How I became a reservist
I'd always wanted to join the army but when my Royal Marine Commando Reservist friend was killed in Afghanistan, I decided it was time to join up.
What I do
I decided to become a paramedic when I resigned from the police force. As a police officer, I'd worked closely with the other 999 services and wanted to try life as a paramedic. Nine years later, I'm still loving it!
I was an emergency technician for five years and then completed my paramedic foundation degree. I'm now a clinical team mentor which means I provide support to new and existing staff through mentoring. I help to facilitate new students' work placements and support them through the degree process.

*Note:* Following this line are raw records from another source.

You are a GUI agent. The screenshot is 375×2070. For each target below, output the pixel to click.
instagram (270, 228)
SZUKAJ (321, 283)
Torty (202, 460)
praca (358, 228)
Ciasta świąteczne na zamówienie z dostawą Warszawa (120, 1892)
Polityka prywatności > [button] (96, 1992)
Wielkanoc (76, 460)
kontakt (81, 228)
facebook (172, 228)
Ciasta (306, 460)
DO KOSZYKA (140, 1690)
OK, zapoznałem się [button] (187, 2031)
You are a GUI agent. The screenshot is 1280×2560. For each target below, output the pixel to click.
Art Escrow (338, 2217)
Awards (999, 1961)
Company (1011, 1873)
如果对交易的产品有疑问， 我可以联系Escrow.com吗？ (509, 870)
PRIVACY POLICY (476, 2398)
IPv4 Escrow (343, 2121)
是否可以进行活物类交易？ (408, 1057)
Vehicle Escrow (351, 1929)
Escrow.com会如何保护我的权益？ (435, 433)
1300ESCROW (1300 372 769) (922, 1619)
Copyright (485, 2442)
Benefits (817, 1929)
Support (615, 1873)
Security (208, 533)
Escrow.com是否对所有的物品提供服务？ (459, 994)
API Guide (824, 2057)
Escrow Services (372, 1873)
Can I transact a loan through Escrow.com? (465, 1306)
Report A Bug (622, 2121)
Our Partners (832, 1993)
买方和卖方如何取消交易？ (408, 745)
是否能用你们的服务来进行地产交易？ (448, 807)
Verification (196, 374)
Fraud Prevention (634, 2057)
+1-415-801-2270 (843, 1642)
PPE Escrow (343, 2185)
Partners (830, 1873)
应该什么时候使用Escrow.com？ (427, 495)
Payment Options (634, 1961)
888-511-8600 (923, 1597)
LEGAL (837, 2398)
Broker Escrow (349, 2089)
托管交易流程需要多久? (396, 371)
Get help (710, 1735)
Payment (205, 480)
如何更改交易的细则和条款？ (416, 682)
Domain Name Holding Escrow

For existing staff, I'm there to help them with their everyday role and ensure they're working to the latest Ambulance Quality Indicators and adhering to guidelines.
The best bits and challenges
My reservist role allows me to attend a variety of courses and to train as a soldier in things like use of firearms and survival skills. It's what I've always wanted to do.
Life outside work
I'd always wanted to join the army but never did because of domestic circumstances. But the day my friend died in Afghanistan, I decided to join the reserves. He was a Royal Marine Commando reservist, deployed on his second tour. When he died I began to appreciate my own life more, and that I'm only going to live once!
Career plans and top tips for others
My goal is to be deployed to an operating theatre in a war situation so I can help the injured soldiers.